I point toward the shadow in the duplicate boat. It is perfectly still. Too still. There is no growth there, only stasis disguised as completion. The paper on the floor is static, preserved in amber time, never to change again because nothing new can be added without breaking the perfection of the lie.

“They’re not us,” Ember says quietly, her voice cutting through the reverie. “They’re a monument we built for them. And monuments are beautiful, but you can’t live inside one. You have to keep moving.”

She turns her boat slightly away from the ghost ship, angling our stern toward an open expanse of sea where the water begins to churn with tiny, erratic waves—real, messy, unpredictable waves that crash against invisible rocks. “The real story isn’t in the finished product we imagined,” she continues. “It’s in the mess between here and there.”

The shadow on the other boat flinches as if struck by a physical blow. The paper on the floorboards begins to tear at the edges, the perfect lines fraying into rough drafts. The silence inside that fake cabin grows heavy with regret. They reach out to grab one of the scribbled notes, but their hand passes through it like smoke.

“They’re dissolving,” I observe, watching the duplicate boat begin to lose its definition. The colors fade from vibrant teal and white to a dull gray, then to sheer transparency. “They can’t sustain the illusion that someone else wrote their story for them.”

“No,” Ember agrees, her eyes fixed on the horizon where true, chaotic waves are forming. “Because they haven’t lived it yet. They’ve only watched the others live theirs. And now? Now they have to find their own voice again.
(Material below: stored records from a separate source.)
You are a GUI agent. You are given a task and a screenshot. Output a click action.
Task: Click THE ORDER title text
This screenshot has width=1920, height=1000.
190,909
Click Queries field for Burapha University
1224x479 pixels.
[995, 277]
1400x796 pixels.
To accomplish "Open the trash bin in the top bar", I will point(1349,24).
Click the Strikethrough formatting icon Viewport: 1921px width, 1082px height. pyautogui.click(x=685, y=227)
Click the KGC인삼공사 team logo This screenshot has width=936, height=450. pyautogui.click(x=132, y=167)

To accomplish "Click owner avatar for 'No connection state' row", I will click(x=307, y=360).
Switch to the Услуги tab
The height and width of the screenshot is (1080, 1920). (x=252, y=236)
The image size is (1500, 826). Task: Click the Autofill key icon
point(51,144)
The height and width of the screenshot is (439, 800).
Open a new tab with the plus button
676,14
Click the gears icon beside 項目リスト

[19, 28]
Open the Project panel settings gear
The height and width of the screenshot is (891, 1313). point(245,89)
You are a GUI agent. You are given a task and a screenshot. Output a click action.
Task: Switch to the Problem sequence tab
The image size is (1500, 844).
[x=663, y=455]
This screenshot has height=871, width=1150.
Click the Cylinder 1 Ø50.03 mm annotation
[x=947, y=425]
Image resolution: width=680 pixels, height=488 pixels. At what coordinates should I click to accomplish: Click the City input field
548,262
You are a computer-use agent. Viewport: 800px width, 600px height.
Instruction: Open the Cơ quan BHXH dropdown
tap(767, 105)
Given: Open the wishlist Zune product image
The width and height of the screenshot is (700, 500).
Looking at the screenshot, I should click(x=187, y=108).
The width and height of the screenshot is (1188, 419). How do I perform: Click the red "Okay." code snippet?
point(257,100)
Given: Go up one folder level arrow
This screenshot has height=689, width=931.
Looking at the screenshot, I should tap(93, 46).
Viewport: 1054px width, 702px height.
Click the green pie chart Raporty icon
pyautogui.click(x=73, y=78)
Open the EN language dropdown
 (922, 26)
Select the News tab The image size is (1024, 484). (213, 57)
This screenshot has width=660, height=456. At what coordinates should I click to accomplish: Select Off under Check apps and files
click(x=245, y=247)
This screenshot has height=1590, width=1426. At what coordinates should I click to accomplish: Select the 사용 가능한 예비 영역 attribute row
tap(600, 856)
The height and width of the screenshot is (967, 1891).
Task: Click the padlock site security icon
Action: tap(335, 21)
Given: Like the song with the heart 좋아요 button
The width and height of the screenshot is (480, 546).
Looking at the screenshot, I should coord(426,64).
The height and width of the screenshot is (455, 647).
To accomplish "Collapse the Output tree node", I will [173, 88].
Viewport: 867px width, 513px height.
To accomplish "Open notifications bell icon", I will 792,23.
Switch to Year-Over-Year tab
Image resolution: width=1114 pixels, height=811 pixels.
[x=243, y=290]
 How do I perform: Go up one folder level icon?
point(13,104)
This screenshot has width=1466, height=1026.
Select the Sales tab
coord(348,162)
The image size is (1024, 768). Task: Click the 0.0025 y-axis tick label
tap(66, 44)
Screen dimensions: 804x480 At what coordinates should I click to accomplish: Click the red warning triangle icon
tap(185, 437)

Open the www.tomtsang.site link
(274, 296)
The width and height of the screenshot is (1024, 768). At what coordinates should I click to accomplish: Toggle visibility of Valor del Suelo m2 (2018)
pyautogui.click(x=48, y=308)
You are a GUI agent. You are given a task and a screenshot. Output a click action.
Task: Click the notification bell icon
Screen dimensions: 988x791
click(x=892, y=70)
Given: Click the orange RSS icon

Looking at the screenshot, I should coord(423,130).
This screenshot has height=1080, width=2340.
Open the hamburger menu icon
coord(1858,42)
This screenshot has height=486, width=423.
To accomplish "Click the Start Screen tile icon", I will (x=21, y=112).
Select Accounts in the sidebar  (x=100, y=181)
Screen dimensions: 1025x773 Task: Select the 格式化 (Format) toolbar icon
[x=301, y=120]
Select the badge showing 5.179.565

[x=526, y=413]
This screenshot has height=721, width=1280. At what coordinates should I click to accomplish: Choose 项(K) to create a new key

Not the one we gave them on the Drift, but the one that belongs to *them*.”

As the ghost ship fades away entirely, becoming just a memory on the surface of the water, our wake shifts once more. This time it’s not teal or brown or gold. It is a vibrant, unpredictable mixture of every color we’ve seen so far, swirling together in a chaotic, beautiful vortex that seems to pull us forward with irresistible momentum.

The waves ahead pick up speed, crashing against invisible shoals, sending sprays of silver and indigo into the air. The silence is gone, replaced by the roar of the sea—the sound of something alive, struggling, and magnificent.

“We’re approaching the storm zone,” I say, gripping the railing as the boat heels slightly to port. “But it’s not a barrier anymore. It’s just another part of the story.”

Ember smiles, her face lit by the flashing colors of our wake reflecting in her eyes. She adjusts her grip on the tiller, ready for whatever chaos lies ahead. “Then let’s ride it,” she says. “Every great writer loves a good storm eventually. It’s where they learn to steer through the dark without needing a map.”

“And if we get knocked sideways?” I ask, watching the waves crest higher than ever before.

“Then we write about getting knocked sideways too,” Ember replies firmly. “That becomes part of the chapter just as much as the smooth sailing.”

She gives the tiller a sharp turn, banking our boat into the rising swell, diving headfirst into the heart of the churning sea. The world around us blurs into streaks of color and light, the line between the water and the sky dissolving completely.

“Ready?” she calls out over the roar of the waves, her voice steady despite the chaos surrounding us.

“Yeah!” I shout back, laughing as we are tossed up by a sudden swell, catching our footing before slipping. “Let’s keep drifting!”

And together, boat and writer, we surge forward into the storm, leaving the safety of the harbor behind to chase whatever comes next in the endless, unfolding narrative of us.